The Hollywood strike may have robbed Venice of its usual bevy of stars, but as its awards ceremony began Saturday, the world’s oldest film festival could still boast of its status as a launchpad for Oscar contenders and a platform for political statements.

From Emma Stone as a sex-mad reanimated corpse to biopics of Enzo Ferrari, Priscilla Presley and Leonard Bernstein, to devastating migrant dramas, there have been some very strong entries at the 80th edition of the festival on the Lido island.

The year’s Golden Lion is being decided by a jury led by director Damien Chazelle (“La La Land”) and including Jane Campion and Laura Poitras, who won last year with Big Pharma documentary “All the Beauty and the Bloodshed”.

Venice is well-timed for studios to launch their awards campaigns, and this year’s festival had plenty of prestige fare.

Perhaps best-received by critics was “Poor Things”, a feminist reworking of Frankenstein which seems destined to earn nominations for Stone with her hilarious and shockingly explicit turn as a woman brought back from the dead, which had Venice in stitches.

The last of 23 films in competition was “Memory”, which screened on Friday and could be a last-minute contender for awards with its moving and morally complex tale of a recovering alcoholic befriending a man with dementia.

Its star, Jessica Chastain, was one of the few Hollywood stars able to attend the festival. “Memory” was given an exemption by striking unions because it was made outside the studio system.

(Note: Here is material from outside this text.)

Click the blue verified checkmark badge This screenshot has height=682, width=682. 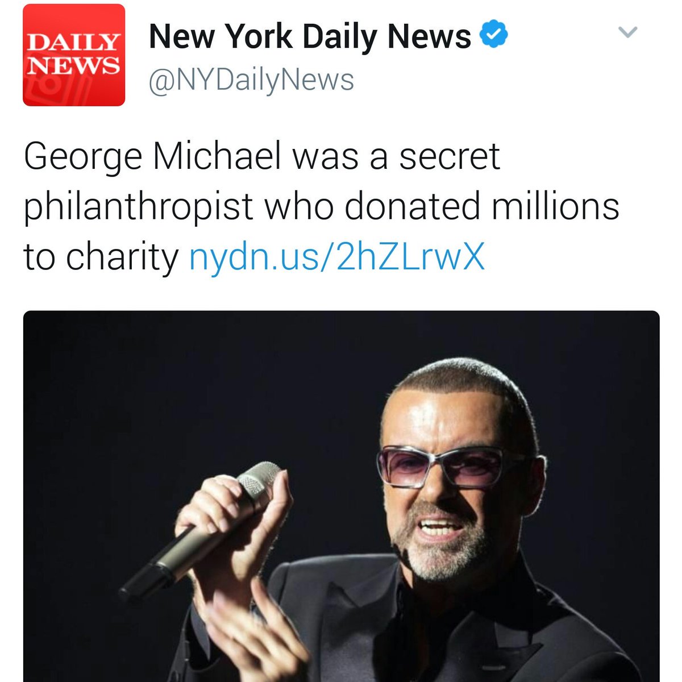coord(494,35)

Chastain backed the strikes, saying actors had been silenced for too long about “workplace abuse” and “unfair contracts”.

Adam Driver was also able to promote independent film “Ferrari” by Michael Mann, and also backed the unions.

But director David Fincher, who premiered his assassin movie “The Killer” starring Michael Fassbender and has been closely associated with Netflix, triggered controversy by saying he understood “both sides”.

Awards launchpad

Also premiering at the festival despite the absence of its stars was elegant biopic “Maestro”, directed by and starring Bradley Cooper as conductor-composer Leonard Bernstein.

And previous Golden Lion winner Sofia Coppola won strong reviews for her biopic of Elvis Presley’s young wife, “Priscilla”, with 25-year-old newcomer Cailee Spaeny in the lead role.

Critics were also impressed by two powerful migrant dramas.

“Io Capitano” by Italy’s Matteo Garrone (“Gomorrah”) told the epic and brutally powerful story of a Senegalese teenager crossing Africa to reach Europe, with newcomer Seydou Sarr wowing audiences in the central role.

And “Green Border” offered a harrowing account of refugees trapped between Belarus and Poland during a real-life crisis on the EU border in 2021.

There were some duds, not least Luc Besson’s “Dogman” about an abused boy finding refuge with a pack of dogs and a drag show, that one critic called “the year’s dumbest film”.

Another strange entry was “El Conde” by Chile’s Pablo Larrain, which reimagined his country’s former dictator Augusto Pinochet as a blood-sucking vampire.

The strong competition line-up helped distract from the controversy around the inclusion of Roman Polanski in the out-of-competition section.

As a convicted sex offender, the 90-year-old director was already struggling to find distribution in the US and other countries for his slapstick comedy “The Palace”. The disastrous reviews at Venice will not have helped.

Currently holding a resounding zero percent on review aggregator Rotten Tomatoes, it was variously described as a “laughless debacle” and “soul-throttlingly crap” by critics.

Another director who has been effectively blacklisted in the US, Woody Allen, had a better time with his 50th film (and first in French), “Coup de Chance”, which was widely considered his best in at least a decade.